Where and when COVID-19 transmission rates are high, a new study published in The Lancet Public Health journal last week asserts that weekly testing and two week isolation periods for positive cases remain the most cost-effective ways to control spread.
This will remain the case until vaccines become widely available.
The study is the first to identify cost-effective strategies based on local transmission rates, testing and hospitalization costs, and society’s willingness to pay to prevent COVID-19 deaths. The findings also determined that when transmission rates are low to moderate, the most cost-effective approach becomes monthly testing and a mere one week isolation period. Even bumping things back to monthly testing is more cost-effective than the current reliance on testing only people demonstrating symptoms, as well as their contacts.

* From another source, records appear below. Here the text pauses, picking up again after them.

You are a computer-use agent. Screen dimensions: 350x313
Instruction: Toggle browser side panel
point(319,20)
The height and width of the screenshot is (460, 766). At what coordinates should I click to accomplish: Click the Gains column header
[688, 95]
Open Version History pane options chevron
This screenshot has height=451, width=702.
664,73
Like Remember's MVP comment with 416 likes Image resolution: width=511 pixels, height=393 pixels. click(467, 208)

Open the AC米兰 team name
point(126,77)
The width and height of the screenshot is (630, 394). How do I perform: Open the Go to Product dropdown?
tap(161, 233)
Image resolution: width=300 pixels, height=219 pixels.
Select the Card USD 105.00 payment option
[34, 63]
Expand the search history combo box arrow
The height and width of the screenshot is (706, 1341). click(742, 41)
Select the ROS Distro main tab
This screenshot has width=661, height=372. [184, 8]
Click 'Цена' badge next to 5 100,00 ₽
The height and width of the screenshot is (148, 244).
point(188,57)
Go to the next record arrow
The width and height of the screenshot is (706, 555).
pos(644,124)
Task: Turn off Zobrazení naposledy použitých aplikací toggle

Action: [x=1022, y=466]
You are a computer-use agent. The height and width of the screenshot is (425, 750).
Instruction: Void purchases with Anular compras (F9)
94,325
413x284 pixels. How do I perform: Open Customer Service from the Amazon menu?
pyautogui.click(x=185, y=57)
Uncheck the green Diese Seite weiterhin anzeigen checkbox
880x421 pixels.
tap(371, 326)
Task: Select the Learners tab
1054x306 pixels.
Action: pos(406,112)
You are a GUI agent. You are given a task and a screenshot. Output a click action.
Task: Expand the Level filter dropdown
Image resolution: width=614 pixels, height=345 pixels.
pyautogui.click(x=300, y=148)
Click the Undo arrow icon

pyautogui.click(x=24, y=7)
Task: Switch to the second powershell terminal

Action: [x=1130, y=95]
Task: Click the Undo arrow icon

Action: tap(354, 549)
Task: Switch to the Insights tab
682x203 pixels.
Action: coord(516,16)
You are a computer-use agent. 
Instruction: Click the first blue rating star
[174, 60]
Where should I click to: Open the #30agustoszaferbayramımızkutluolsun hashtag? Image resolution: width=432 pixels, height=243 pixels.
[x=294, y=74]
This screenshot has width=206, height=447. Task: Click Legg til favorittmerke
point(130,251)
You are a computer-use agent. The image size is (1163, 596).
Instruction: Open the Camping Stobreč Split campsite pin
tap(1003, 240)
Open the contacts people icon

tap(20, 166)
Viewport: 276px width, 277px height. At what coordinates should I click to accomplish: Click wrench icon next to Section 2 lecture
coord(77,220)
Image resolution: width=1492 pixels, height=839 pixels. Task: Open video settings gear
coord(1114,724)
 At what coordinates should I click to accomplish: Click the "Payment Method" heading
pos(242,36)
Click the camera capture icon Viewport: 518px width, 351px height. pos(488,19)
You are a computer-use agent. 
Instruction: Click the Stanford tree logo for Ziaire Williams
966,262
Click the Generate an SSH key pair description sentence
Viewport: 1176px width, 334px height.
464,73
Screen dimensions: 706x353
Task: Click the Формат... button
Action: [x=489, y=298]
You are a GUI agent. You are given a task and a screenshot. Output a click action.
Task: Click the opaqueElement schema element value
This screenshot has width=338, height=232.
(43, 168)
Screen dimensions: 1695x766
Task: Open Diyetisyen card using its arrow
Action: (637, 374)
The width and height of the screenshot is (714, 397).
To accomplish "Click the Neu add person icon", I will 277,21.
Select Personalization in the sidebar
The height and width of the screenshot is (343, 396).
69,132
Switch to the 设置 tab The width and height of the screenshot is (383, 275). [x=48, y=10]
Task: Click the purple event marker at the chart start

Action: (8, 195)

“Vastly expanding COVID-19 testing capacity in the US, and tailoring testing and isolation strategies depending on the local rate of transmission, has the potential to help deliver vital public health and economic benefits,” professor Lauren Ancel Meyers, of the University of Austin, said. “While the up-front costs of mass testing might seem high, our results show that this approach is a cost-effective way of saving lives and mitigating the unprecedented threats posed by the pandemic until many more people are vaccinated.”
Still, Meyers admitted the logistics of implementing mass testing could be challenging, and the authors admitted to limitations in their study. Without large amounts of tests, community acceptance of testing and isolation efforts, and coordinated distribution plans, any such policies would be doomed to failure.
Optimal testing strategies might not be logistically feasible everywhere, and the study only considered testing costs and loss of salary during isolation in its economic figures. It also did not consider the economic impact of preventing non-fatal illness or indirect health and mental health effects. Further, the study assumed people with COVID-19 could not be reinfected when there is no data as yet to determine long-term immunity.
The study was based on a model of 1,000 households scaled up to represent the millions of U.S. residents. Monthly testing would require 12 million tests per day.
“We hope our study will help to inform policies that make these strategies more feasible,” Ancel Meyers said.
Since the pandemic began, globally, more than 106 million cases and 2.3 million deaths have emerged. The estimated economic costs to the United States alone exceeded $21 trillion last year.